Poetry and Indo-Guyanese Feminisms
Poetry as a Revolutionary Art Form
Poetry is a literary form of expression that captures an author’s voice in any form they choose. For this reason, women-authored poetry has been described as a radical form of expression. Audre Lorde writes that “For women, then, poetry is not a luxury. It is a vital necessity of our existence. It forms the quality of light within which we predicate our hopes and dreams toward survival and change.” Indo-Caribbean poetry must be analyzed through this very scope—for which we understand these women’s voices as historical and contemporary revolutionaries. Their poetry, mostly free-form, speak of Guyana’s colonized past and push towards a future that retains Indian culture, but sheds its misogynist and racist skin.
Women poets like Das, Singh, and Yardan have paved the way for newer poets Sharleen Singh and Janet Naidu. Like their predecessors, Sharleen Singh and Naidu produce “a window—unique in many ways—into the social problems that bedevil [Guyana].” Even as newer poets enter into Indo-Diasporic literary practice unpublished, their poetry explores a digital space. This allows for even greater pairing of poetry with photographs and other media that document the Indo-Guyanese diaspora.

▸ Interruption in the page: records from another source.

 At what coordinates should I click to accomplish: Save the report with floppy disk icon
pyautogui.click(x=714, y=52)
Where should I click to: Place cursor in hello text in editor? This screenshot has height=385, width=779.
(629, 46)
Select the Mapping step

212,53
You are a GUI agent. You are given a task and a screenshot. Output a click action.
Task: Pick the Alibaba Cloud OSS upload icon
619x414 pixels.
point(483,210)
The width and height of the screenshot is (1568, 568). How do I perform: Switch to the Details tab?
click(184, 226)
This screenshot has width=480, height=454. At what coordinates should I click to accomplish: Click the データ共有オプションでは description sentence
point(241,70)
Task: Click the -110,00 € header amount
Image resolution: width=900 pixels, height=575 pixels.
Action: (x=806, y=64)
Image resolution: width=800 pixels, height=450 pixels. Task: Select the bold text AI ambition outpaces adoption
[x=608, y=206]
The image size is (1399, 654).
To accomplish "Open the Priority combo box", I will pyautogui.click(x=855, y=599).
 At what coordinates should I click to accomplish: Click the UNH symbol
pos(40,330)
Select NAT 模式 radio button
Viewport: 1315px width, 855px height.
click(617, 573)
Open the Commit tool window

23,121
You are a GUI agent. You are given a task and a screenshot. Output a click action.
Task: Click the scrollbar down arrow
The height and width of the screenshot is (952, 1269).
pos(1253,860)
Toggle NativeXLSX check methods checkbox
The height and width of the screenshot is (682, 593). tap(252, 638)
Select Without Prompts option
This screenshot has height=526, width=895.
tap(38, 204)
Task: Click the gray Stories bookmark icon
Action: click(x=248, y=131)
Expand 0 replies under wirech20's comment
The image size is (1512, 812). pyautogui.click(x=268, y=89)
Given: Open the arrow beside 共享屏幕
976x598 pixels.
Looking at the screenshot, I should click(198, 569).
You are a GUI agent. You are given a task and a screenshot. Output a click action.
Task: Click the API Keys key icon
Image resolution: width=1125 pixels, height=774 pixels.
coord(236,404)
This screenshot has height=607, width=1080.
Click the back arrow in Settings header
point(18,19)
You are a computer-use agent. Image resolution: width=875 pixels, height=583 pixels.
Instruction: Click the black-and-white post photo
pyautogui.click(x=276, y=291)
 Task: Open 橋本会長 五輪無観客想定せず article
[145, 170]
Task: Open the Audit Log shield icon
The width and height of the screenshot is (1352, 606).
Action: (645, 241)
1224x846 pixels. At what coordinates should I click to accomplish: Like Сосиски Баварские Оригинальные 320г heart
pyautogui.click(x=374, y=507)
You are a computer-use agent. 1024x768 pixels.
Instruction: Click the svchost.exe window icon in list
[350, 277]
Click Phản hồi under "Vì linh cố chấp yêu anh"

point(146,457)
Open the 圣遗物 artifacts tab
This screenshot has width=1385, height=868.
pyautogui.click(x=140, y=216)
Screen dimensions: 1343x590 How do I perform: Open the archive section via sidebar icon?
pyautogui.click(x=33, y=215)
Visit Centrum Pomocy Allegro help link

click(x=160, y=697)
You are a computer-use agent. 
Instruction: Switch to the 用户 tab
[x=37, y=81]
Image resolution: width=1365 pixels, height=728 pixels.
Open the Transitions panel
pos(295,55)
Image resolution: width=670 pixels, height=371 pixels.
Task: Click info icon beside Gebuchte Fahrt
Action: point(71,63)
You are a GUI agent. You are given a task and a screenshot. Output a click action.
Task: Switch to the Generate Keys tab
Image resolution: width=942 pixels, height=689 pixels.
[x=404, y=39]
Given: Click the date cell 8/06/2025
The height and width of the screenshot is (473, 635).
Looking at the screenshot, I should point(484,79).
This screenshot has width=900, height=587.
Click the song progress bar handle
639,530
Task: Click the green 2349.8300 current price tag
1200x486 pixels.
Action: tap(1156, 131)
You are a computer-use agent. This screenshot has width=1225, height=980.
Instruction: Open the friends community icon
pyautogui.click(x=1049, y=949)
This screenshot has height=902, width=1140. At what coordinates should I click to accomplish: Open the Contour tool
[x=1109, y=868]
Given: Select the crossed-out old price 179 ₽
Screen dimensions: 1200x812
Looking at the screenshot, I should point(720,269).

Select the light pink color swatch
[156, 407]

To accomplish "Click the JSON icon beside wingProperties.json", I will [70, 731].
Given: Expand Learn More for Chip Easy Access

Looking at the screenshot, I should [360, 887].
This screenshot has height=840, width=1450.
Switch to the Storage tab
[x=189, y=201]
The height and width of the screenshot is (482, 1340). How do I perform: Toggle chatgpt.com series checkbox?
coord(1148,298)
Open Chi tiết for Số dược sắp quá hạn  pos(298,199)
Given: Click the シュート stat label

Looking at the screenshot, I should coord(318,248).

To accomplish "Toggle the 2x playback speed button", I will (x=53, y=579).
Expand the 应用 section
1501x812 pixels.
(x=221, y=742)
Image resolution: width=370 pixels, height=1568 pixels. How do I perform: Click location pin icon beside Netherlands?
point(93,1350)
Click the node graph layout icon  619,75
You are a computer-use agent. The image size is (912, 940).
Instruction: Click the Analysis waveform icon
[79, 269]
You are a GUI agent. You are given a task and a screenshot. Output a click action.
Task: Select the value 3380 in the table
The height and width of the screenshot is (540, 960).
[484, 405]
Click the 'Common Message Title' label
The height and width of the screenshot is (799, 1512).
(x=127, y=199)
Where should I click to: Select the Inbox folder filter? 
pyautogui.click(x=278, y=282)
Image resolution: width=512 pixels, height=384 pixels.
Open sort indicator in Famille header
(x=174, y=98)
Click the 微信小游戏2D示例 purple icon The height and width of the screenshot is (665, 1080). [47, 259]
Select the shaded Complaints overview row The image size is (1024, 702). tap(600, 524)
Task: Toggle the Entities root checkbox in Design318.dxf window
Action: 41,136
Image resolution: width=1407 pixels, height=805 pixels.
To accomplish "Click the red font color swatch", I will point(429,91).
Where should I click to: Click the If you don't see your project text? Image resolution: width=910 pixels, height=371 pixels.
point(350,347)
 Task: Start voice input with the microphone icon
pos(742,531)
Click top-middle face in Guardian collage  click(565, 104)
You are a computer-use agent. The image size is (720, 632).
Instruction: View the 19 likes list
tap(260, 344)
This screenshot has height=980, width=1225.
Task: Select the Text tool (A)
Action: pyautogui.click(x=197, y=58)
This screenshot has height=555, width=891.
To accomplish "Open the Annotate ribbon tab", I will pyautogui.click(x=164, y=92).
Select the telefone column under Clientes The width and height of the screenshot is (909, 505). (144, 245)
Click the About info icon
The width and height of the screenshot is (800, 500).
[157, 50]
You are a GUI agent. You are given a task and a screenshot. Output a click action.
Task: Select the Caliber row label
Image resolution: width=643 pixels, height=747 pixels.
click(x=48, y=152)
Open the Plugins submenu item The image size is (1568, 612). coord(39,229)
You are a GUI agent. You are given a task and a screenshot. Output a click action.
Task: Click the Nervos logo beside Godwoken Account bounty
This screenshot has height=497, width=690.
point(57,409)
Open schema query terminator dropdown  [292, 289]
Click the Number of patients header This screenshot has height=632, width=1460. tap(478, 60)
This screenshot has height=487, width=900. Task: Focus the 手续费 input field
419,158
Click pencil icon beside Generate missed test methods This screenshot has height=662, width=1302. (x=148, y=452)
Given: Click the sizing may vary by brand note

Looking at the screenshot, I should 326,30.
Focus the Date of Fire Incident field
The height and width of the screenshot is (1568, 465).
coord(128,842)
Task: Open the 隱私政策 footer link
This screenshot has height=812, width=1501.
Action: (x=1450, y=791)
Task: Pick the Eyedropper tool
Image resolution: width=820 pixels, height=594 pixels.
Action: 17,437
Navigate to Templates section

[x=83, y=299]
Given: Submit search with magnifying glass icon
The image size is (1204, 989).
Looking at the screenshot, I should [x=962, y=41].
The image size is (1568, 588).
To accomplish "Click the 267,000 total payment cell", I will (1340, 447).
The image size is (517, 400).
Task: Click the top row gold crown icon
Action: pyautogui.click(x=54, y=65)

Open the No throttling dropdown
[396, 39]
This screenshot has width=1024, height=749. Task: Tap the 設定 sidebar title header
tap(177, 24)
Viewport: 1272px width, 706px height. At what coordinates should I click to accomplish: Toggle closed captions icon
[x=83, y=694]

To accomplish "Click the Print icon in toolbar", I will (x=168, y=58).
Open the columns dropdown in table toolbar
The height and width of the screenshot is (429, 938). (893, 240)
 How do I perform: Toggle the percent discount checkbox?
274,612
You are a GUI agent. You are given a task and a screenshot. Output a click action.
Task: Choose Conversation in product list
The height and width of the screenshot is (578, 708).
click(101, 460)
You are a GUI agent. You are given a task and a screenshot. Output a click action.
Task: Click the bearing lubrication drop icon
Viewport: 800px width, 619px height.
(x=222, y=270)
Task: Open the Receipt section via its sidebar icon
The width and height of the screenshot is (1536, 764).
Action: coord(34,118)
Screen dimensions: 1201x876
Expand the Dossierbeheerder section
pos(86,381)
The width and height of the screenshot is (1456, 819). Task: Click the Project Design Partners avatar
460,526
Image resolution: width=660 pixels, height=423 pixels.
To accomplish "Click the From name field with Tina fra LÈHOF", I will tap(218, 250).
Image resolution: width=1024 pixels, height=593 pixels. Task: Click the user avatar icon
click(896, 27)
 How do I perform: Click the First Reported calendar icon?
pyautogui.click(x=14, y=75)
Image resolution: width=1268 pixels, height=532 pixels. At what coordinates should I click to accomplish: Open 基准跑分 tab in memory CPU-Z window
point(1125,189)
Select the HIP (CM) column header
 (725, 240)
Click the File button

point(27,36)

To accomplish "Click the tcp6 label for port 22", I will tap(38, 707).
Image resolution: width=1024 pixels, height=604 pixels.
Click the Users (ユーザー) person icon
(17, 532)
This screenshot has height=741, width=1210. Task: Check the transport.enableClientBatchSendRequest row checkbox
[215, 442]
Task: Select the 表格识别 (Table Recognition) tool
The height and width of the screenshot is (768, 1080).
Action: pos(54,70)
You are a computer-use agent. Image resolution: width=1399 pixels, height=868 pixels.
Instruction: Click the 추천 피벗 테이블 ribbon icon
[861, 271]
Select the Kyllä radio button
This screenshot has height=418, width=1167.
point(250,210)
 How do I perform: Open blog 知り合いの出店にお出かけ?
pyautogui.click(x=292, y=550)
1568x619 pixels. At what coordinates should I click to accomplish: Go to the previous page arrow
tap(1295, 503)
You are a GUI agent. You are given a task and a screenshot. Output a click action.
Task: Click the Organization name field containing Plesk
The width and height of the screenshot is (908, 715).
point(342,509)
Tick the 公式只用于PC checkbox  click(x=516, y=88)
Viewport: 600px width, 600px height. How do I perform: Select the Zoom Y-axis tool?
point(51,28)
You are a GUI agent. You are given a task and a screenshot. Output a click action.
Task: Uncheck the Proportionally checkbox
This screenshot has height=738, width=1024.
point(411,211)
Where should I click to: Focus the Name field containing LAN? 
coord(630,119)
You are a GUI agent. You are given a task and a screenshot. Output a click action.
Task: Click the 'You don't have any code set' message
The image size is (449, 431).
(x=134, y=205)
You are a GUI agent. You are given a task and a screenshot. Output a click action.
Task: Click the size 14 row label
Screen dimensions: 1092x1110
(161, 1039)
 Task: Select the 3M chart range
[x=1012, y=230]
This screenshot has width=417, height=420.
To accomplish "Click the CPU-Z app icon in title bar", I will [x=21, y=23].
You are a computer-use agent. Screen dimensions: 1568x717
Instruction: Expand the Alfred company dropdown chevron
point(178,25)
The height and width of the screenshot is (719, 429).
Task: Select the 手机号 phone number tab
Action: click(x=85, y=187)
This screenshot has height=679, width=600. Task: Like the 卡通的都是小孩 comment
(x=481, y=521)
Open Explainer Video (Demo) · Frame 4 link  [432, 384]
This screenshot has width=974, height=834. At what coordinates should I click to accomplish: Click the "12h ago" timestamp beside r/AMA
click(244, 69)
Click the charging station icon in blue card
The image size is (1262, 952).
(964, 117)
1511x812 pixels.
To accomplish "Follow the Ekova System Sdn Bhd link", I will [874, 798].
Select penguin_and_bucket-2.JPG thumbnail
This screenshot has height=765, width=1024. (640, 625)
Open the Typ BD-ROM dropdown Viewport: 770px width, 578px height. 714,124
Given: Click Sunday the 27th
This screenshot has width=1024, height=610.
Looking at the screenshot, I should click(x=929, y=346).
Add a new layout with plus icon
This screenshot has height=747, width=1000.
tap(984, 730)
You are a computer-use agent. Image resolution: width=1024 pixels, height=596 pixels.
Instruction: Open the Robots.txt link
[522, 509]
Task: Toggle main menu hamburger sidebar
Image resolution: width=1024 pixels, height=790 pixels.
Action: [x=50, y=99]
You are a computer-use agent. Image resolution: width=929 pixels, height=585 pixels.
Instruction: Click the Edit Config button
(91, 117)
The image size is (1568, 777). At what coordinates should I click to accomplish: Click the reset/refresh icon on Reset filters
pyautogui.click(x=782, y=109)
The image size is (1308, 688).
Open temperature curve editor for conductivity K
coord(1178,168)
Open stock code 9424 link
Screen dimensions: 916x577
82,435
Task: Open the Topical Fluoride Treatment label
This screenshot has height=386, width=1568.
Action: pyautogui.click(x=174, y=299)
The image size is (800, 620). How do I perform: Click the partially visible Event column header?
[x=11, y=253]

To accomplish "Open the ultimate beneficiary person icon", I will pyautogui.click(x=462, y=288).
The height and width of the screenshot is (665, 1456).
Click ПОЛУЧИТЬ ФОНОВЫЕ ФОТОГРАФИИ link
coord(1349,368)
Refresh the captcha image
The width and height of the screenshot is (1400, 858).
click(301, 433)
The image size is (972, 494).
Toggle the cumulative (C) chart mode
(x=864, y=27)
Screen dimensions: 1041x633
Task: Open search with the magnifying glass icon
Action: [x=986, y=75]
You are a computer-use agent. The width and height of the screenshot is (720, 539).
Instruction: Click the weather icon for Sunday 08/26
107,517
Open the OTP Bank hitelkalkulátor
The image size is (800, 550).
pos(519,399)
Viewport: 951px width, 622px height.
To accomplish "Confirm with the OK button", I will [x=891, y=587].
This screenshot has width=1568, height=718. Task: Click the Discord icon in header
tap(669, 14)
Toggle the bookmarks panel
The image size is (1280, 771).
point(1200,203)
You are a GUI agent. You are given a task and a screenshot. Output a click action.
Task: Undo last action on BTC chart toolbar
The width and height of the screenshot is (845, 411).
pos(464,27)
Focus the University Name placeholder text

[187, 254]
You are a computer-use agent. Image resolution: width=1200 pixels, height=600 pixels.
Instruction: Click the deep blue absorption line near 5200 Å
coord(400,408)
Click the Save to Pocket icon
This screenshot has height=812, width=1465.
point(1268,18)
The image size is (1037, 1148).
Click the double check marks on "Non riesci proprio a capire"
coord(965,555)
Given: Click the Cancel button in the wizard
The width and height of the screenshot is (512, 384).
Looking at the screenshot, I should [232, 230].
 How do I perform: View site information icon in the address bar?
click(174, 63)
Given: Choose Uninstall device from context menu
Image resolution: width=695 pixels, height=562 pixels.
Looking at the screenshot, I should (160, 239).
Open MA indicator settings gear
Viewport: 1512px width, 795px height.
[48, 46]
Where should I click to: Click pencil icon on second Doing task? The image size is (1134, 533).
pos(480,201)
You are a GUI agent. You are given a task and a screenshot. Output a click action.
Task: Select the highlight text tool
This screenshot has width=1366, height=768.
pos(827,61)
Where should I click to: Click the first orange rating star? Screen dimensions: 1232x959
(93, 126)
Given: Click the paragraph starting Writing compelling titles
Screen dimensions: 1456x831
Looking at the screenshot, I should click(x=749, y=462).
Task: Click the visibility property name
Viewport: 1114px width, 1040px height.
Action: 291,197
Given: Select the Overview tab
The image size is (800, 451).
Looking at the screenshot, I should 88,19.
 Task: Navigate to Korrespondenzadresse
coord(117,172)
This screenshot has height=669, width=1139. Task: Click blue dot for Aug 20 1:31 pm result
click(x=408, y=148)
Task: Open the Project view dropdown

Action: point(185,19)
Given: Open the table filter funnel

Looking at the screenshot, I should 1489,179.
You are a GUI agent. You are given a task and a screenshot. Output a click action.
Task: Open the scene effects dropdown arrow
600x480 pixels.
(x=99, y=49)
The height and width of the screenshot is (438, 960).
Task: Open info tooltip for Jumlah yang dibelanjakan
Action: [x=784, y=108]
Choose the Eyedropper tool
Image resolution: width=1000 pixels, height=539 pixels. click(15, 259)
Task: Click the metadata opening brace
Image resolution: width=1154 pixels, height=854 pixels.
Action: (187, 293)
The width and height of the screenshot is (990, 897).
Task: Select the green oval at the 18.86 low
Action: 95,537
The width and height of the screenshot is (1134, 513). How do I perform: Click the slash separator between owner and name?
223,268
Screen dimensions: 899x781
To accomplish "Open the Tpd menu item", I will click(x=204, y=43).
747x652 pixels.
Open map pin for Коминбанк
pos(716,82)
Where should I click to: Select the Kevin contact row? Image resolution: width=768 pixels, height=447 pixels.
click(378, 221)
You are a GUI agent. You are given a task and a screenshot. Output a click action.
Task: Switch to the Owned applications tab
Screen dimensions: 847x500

Aside from poetry, Guyanese artists Roshini Kempadoo and Grace Aneiza Ali continue to create this “window” of perspectives that entwine photography into their creative narratives. As the diaspora expands and more Indo-Guyanese immigrants populate various places on Earth, it is hoped that their imaginative art and literature grows.
From Kala Pani to “New Politics”
Indo-Guyanese women poets often wrote from the outlooks of their culture: a twoness that is as much Caribbean as it is Indian. Joy Mahabir explains, “If the writing of Indo-Caribbean women poets who have emerged on the literary scene over the past two decades (1990 to 2010) is explored, it becomes apparent that there are recurring themes associated with the motif of Kala [P]ani, literally the ‘black waters’ crossed by the Indian indentured laborers when they journeyed to colonial plantations.” As Joy Mahabir writes, the Kala Pani emerges in scholarship as the “black waters” which placed the Indian peoples in the context of an existing Afro-Caribbean community. Feminist considerations of women-authored poetry center these women’s voices in “transoceanic dimensions of indentureship and post-indentureship” that understands the ways “[B]lack bodies have been criminalized in relation to Indian and non-[B]lack bodies.” Scholars like Mahabir, Gabrielle Jamela Hosein, Lisa Outar, and Brinda J. Mehta make it abundantly clear that Indo-Guyanese women poets do not discuss the Kala Pani and post-colonial politics as mutually exclusive experiences. While the Kali Pani refers specifically to the space and time of indenture, it also speaks to the feminist discourse that entwines the histories and experiences of women from African and/or Indian descent. As such, understanding Indo-Guyanese poetry from its diasporic roots, must come from a place of exploration into the political and historical transformations of Guyana: transformations that have historically dealt with tensions between the Indian and African communities.
Mahadai Das’s first collection of poetry entitled I Want to Be a Poetess of my People speaks to both the Kali Pani and the political landscape of Guyana in the 1970s. Letizia Gramaglia and Joseph Jackson write that Das’s poetry collection “foregrounds the recovery of a historical Indo-Caribbean female experience: one which sees the role of Guyanese women in cultural and economic production, biological reproduction, combined with the tripartite intersection of ‘co-operative socialism,’ women’s labor, and ecocritical perspectives.” As Gramaglia and Jackson closely read Das’s poems, they begin by affirming the presence of the Kala Pani and later address Das’s poems as a response to Forbes Burham’s presidency directly following Guyana’s independence from Britain. Nigel Westmaas describes this period (1968) as emphasizing “new politics” that was as much characterized by Guyana’s independence as it was by the country’s “failure or inattention to...women’s rights/ feminism.” Das’s poetry, in addition to the poems of Yardan and Singh, propel Guyana’s “new politics” by invoking female presence and authority throughout their pieces. Not only does this convey a vision of Indo-Guyanese women free from “male imaginative writing,” but it separates Indo-Caribbean women from rebarbative stereotypes prevalent in Eurocentric literature and films.